Collected data

────

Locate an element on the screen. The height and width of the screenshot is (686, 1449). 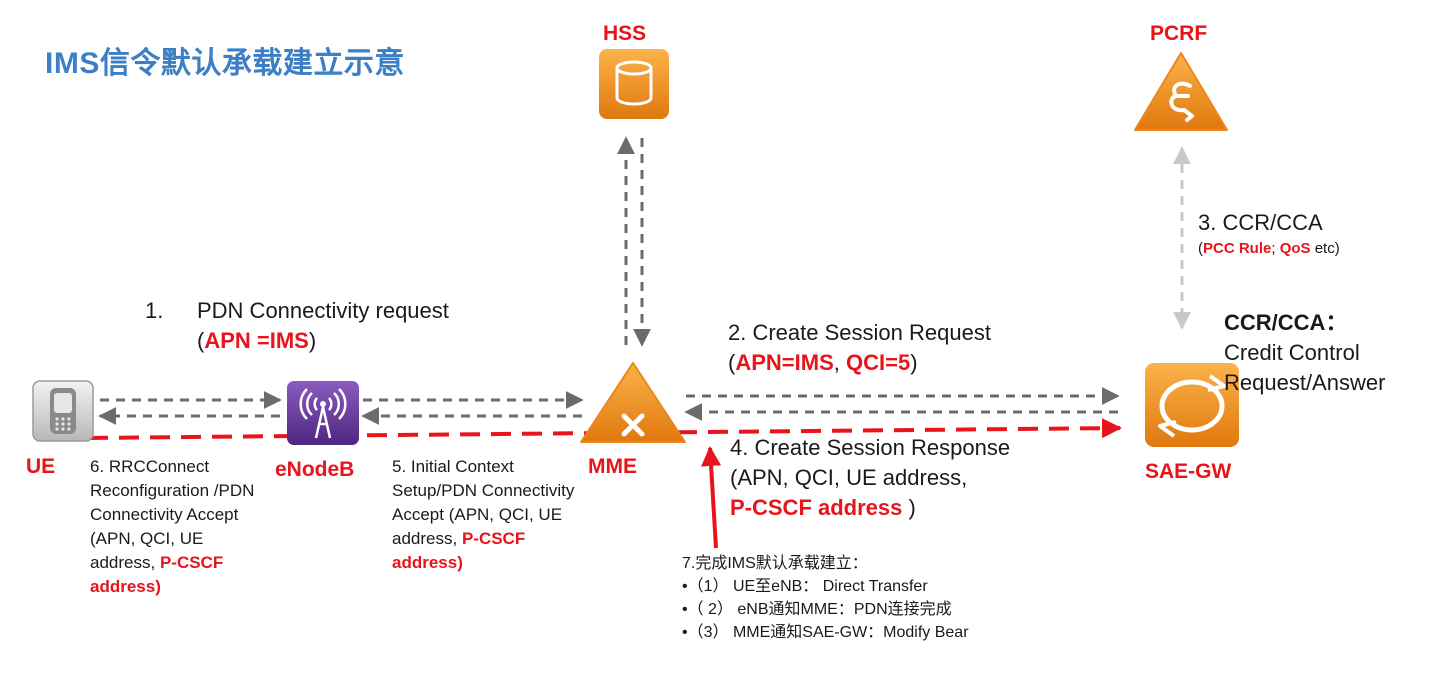
policy-rule-icon is located at coordinates (1181, 92).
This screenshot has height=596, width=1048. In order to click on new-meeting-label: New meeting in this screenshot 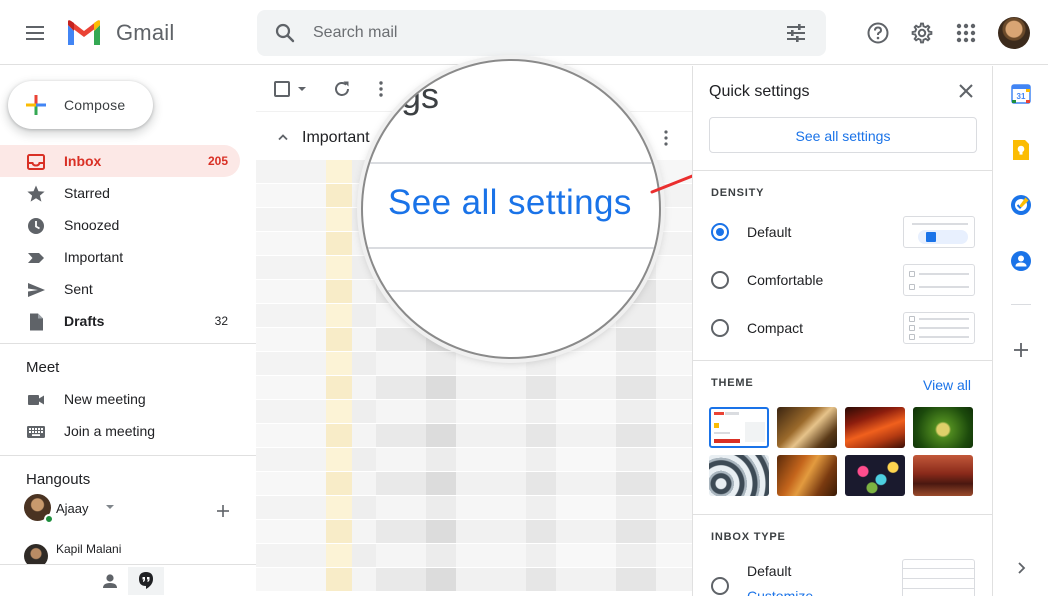, I will do `click(105, 399)`.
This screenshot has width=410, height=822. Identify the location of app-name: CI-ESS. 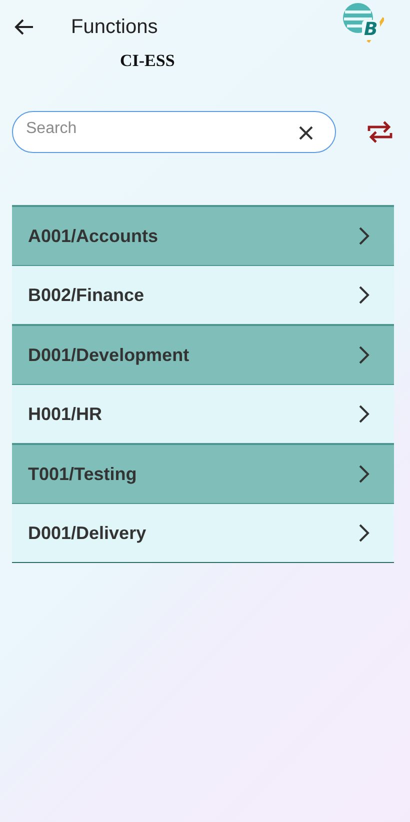
(148, 62).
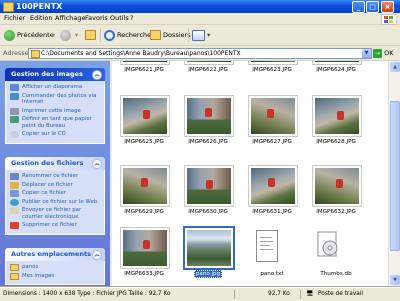 The height and width of the screenshot is (301, 400). I want to click on search-button: Rechercher, so click(129, 35).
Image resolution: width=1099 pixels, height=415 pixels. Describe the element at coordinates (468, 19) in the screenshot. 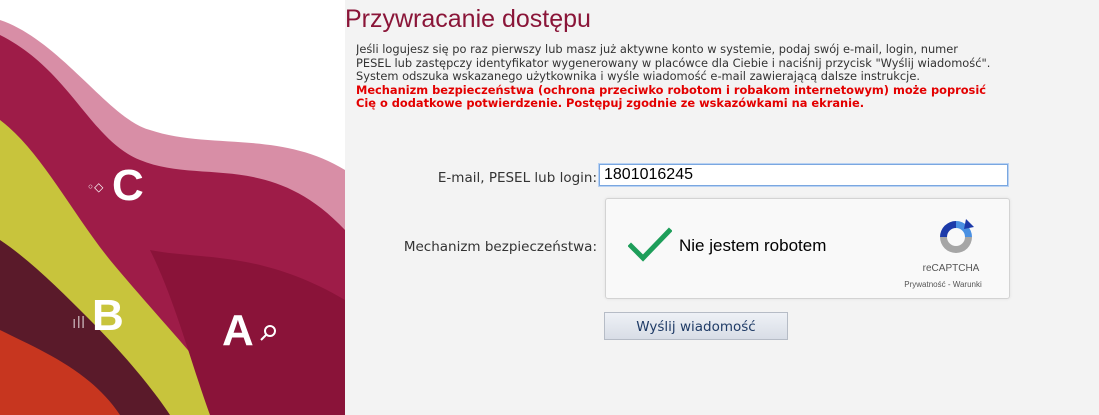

────

Arrange the lines of the material above as a JSON list of strings, one string per line with blank lines skipped, beginning at the line that has "This screenshot has width=410, height=822." and stopping at the end of the material. Leave the pictures out.

[
  "This screenshot has width=410, height=822. Identify the location of app-name: CI-ESS. ",
  "(148, 62).",
  " The height and width of the screenshot is (301, 400). I want to click on search-button: Rechercher, so click(129, 35).",
  "Image resolution: width=1099 pixels, height=415 pixels. Describe the element at coordinates (468, 19) in the screenshot. "
]